2022.02.28

月曜日の朝に、言葉をひとさじ。|2月28日の朝

snaq me

“Love is doing small things with great love.”

愛とは、大きな愛をもって、小さなことを行うことです。

Mother Teresa(マザー・テレサ)


先日久しぶりに電車に乗ったら、途中の駅で、お子さん連れの家族と思しき3人が乗車しました。自分の席から遠かったので様子を伺っていたのですが、そのご家族の目の前に座っていた方がさっと席を移動し、3人全員が横並びで座れる状態にしてあげていました。
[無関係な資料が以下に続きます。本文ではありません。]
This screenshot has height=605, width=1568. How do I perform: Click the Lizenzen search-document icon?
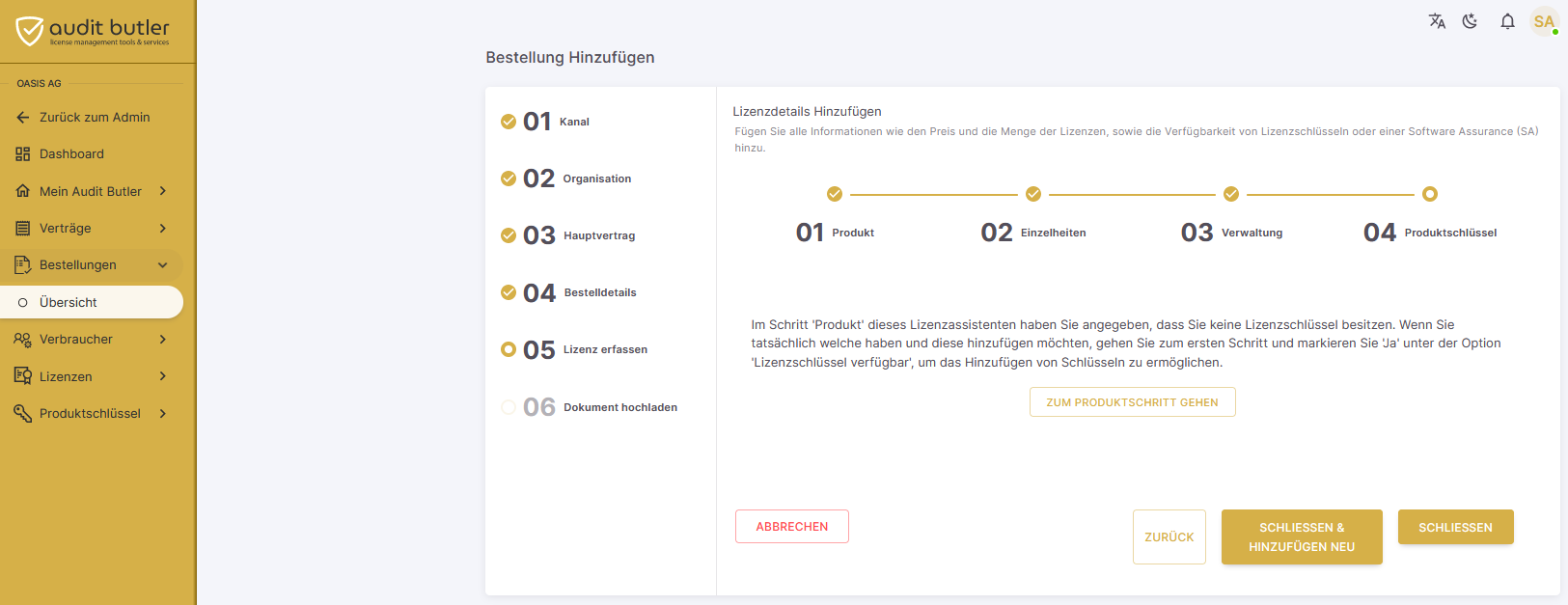click(x=23, y=376)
次の駅に停車すると、今度は向かいの席側から5人組くらいの小学生の男の子たちが乗り込みます。すると、真ん中にいた方が、端にずれて席を譲っているのをふたたび目撃しました。

電車の中ではよくあるシーンかもしれません。わたし自身、ズレた方が目の前のふたりが座れるな、と横の席に移動したり、逆に譲っていただいたことも何度もあります。だけど、一日に2回もそのシーンに立ち会ったのは人生で初めてだったので、なんだか心があたたかくなってジーンとしたのでした。

「愛」という単語は辞書にはありますが、普段のわたしたちはそれを意識する、あるいは言葉にする、ということがあまりないかもしれません。
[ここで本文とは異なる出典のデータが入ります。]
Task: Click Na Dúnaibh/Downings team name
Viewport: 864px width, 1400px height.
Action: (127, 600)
「他者への愛」について考えてみようとすると、なんだか難しいことのような気がしてしまいます。家族や友人を気遣うことはできても、まったくの赤の他人に愛を向けるとなると、具体的なイメージは持ちづらいのではないでしょうか。

先週、胸を痛めるニュースが飛び込んできました。自国にとっても他人事ではないこと、こうやって日々自分のいる場所から離れた場所で、当たり前じゃない当たり前の中を生きているひとがいることを考えると、きちんと知ることと向き合う必要があると感じています。ただ、情報だけを浴びていると、心がしんどくなってしまったり、やるせない気持ちでいっぱいになってしまいます。現に、これを読みながら今苦しい胸中で過ごしている方もいらっしゃるかもしれません。

「愛とは、大きな愛をもって、小さなことを行うこと」。これが、わたしにはひとつの答えだと思いました。
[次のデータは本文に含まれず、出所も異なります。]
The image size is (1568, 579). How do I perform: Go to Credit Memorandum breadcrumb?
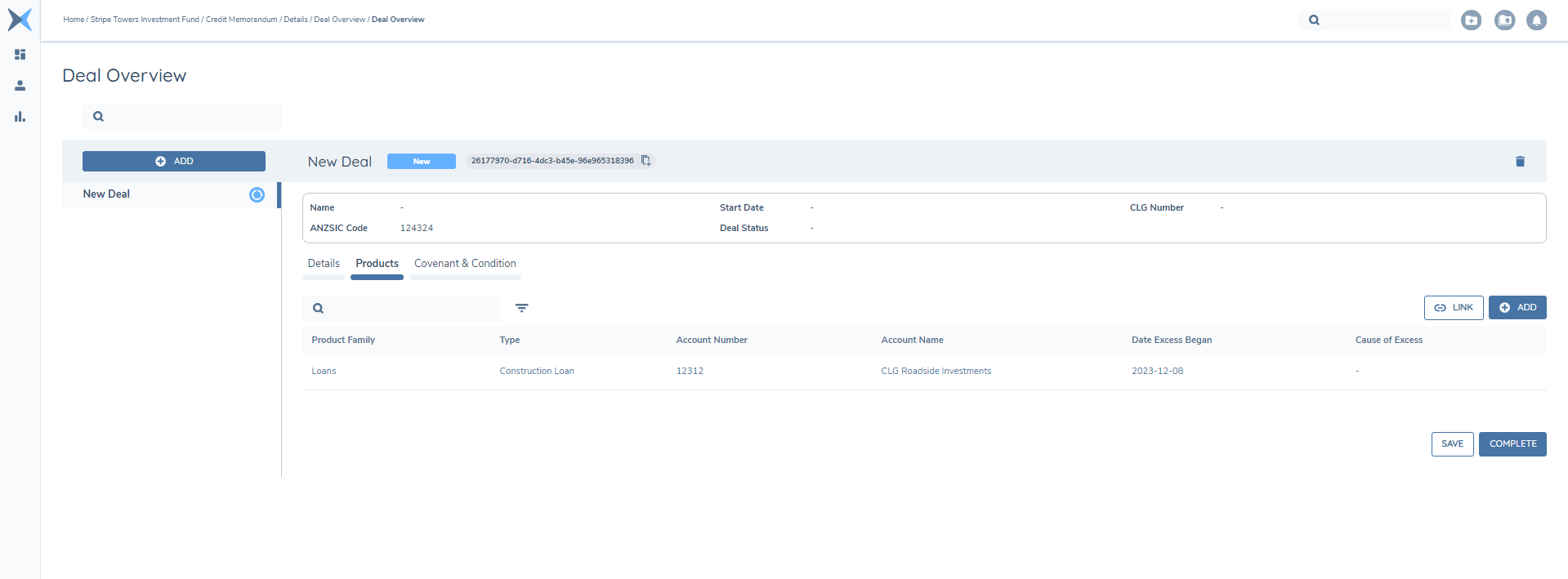(x=241, y=20)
無関心でいるのではなく、知ろうとすること。自分にとって無理のない額の募金や寄付をすること。目の前の人に対して、親切に接すること。

誰もが、大きな愛をもってささやかな行いをしていれば、きっと世の中はよくなっていく。そう信じています。

明日から3月ですね。疫病の流行も依然として続いていますし、心がざわざわして落ち着かない日々が続きますが、自分がしあわせに、すこやかに過ごせていることに、どうか罪悪感を抱かずに過ごせるよう願っています。しあわせは、誰かのしあわせを呼び込むことはできても、悪を助長する力は持っていないのですから。何かちょっと笑みがほころぶようなことが、ひとつでもある一週間になりますように。